Claudedeu se unió a nosotros. Lloraba como un niño.

– No lo puedo creer…, tantos años juntos y ahora, miren ustedes… No lo puedo creer.

Cuando se hubo ido, Lepprince me dijo:

– No puedo entretenerme. Ven mañana por mi casa. Después de las ocho, ¿de acuerdo?

– No faltaré -dije.

JUEZ DAVIDSON. Ahora desearía tocar un punto que me parece de peculiar relevancia. Y es el siguiente: ¿conocía usted los entresijos de la empresa Savolta?

MIRANDA. De oídas.

J. D. ¿Quién era el accionista mayoritario?

M. Savolta, por supuesto.

J. D. Al decir «por supuesto», ¿quiere decir que Savolta era propietario de todas las acciones de la sociedad?

M. De casi todas.

J. D. ¿En qué proporción?

M. Un 70 % de las acciones le pertenecían. J. D. ¿Quién poseía el otro 30 %?

M. Parells, Claudedeu y otros vinculados a la empresa poseían hasta un 20 %. El resto estaba en manos del público.

J. D. ¿Siempre había existido este status social?

M. No.

J. D. Explique la historia con brevedad.

– La sociedad Savolta -dijo Cortabanyes- la fundó un holandés llamado Hugo Van der Vich en 1860 0 1865, si mal no recuerdo; yo apenas tuve participación en ello, como no he tenido participación en casi nada de cuanto ha sucedido a mi alrededor. La constitución se realizó en Barcelona y a la empresa se la denominó Savolta porque por entonces Savolta era el hombre de paja de Van der Vich en España y la finalidad de la empresa no era otra que la evasión fiscal.

Cortabanyes tenía miedo. Desde la fiesta de fin de año experimentaba continuos escalofríos y sus dientes castañeteaban sin cesar. Me convocó y empezó a contarme la historia de la empresa como si quisiera descargarse de un peso. Como si fuera el prólogo de una gran revelación.

– Con el tiempo, Van der Vich se fue chiflando y confió en Savolta la gestión de la empresa, cosa que éste aprovechó para irse apoderando de las acciones del holandés hasta que Van der Vich murió de forma trágica, como es de dominio público.

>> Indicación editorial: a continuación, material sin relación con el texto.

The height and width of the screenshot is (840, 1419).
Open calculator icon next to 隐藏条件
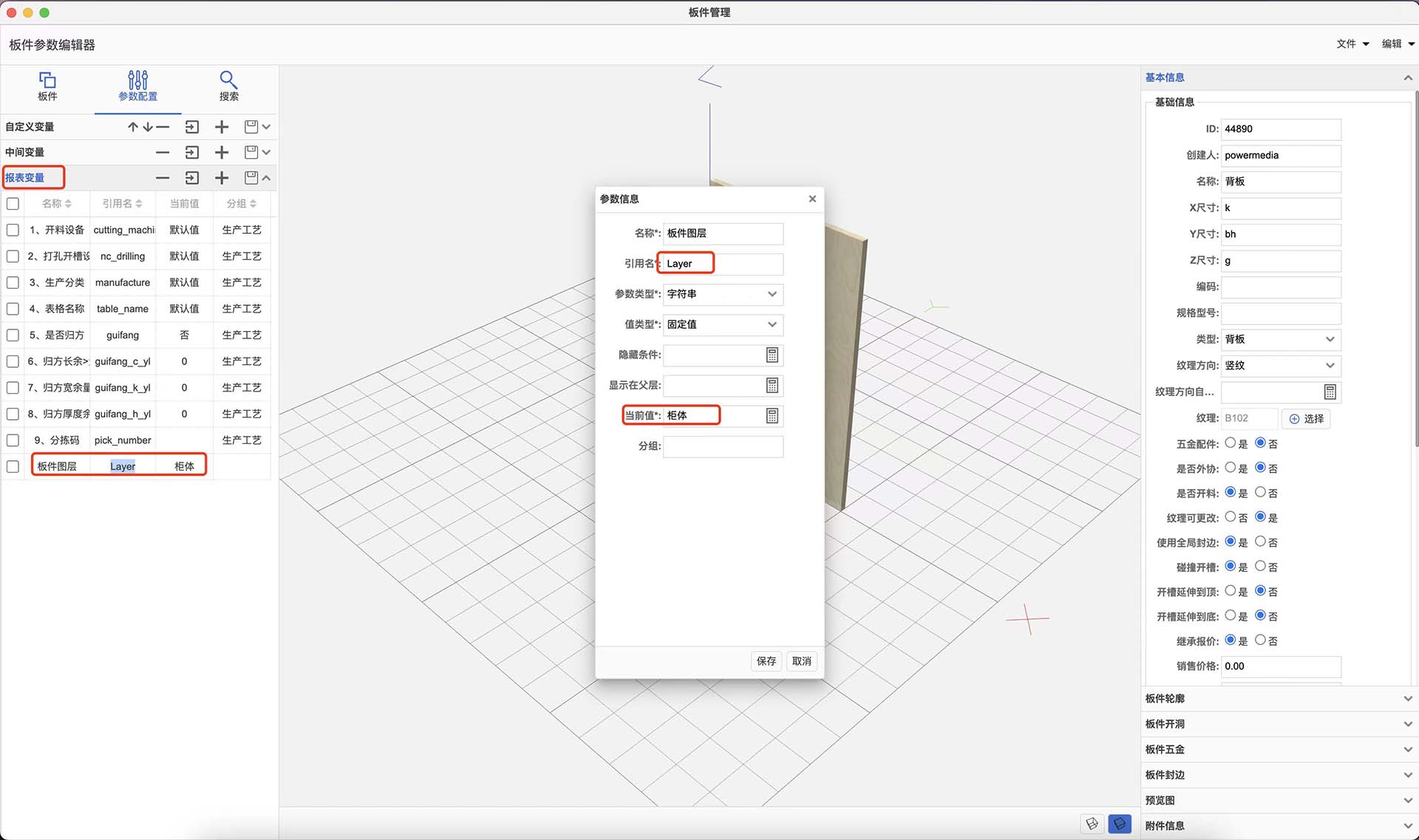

Yo había leído la romántica historia siendo niño. Hugo Van der Vich era un noble holandés que vivía en un castillo rodeado de frondosos bosques. Se volvió loco y adquirió la costumbre de disfrazarse de oso y recorrer a cuatro patas sus posesiones, asaltando a las campesinas y las pastoras. Corrió la leyenda del oso y se organizaron batidas en las que murieron más de treinta osos y seis cazadores. Uno de los osos muertos fue Van der Vich.

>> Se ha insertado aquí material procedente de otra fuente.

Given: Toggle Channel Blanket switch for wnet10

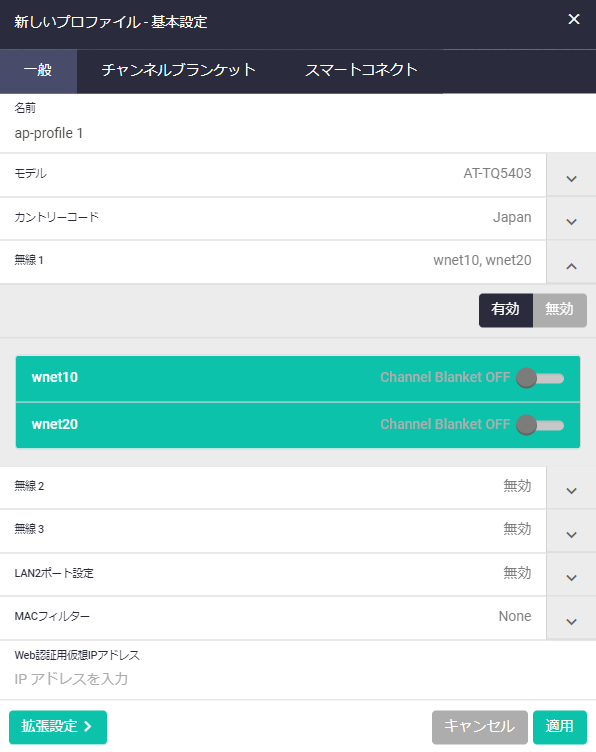Looking at the screenshot, I should pyautogui.click(x=540, y=378).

– Van der Vich -prosiguió Cortabanyes- dejó un hijo y una hija que siguieron habitando el castillo, al que las gentes atribuyeron fama de encantado. Se decía que por las noches vagaba el alma de Van der Vich y atrapaba entre sus zarpas a cuantos veía, exceptuando a sus hijos, que le dejaban en las almenas miel y roedores muertos para su alimentación. Los hijos vivían incestuosamente amancebados, y en un estado de desidia tal que las autoridades intervinieron y apreciaron en ambos síntomas de locura. El hijo, Bernhard, fue internado en un manicomio en Holanda y la hija, Emma, en un sanatorio suizo. Al estallar la guerra, en 1914, Bernhard Van der Vich logró huir de su encierro y se unió al ejército alemán, donde alcanzó el grado de capitán de dragones.